Synthesis, structural characterization, and cytotoxic evaluation of chalcone derivatives

Chalcones containing amino or acetamide groups on ring A and electron donating/withdrawing groups on ring B have been shown to have great cytotoxic potential against human cancer cell lines. In this work, a series of twenty chalcones, including nine 1-(4 '-aminophenyl)-3-(substituted aryl)-2-propen-1-ones (1-9), nine 1-(4 '-acetamidophenyl)-3-(substituted aryl)-2-propen-1-ones (1a-9a), and two 1-(3 '-methoxy-4 '-hydroxyphenyl)-3-(substituted aryl)-2-propen-1-ones (10, 11), were synthesized and submitted for initial biological screening using HCT-116 cells.
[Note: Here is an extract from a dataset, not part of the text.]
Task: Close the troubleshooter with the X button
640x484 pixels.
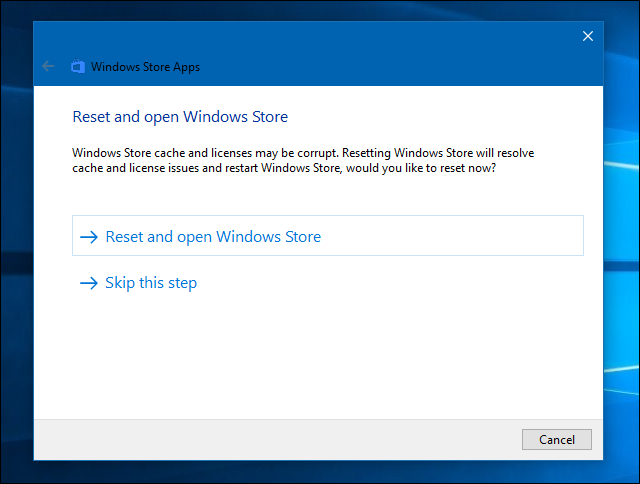Action: click(x=588, y=36)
Among the evaluated compounds, chalcone 6a showed strong and selective activity against HCT-116 cells (IC50 = 2.37 +/- 0.73 mu M). The preliminary structure-activity relationship analysis indicated that the cytotoxic effect of these compounds might be attributed to the combined effect of two electron withdrawing groups: the nitro group (NO2) at the meta-position of ring B and the acetyl group at the para-position of ring A. Moreover, chalcone 6a was able to induce G2/M cell cycle arrest and apoptosis at a concentration of 10 mu M after 24 h of incubation. These data reinforce that compound 6a could be a promising lead compound for the future exploration of selective anti-colon carcinoma cancer agents.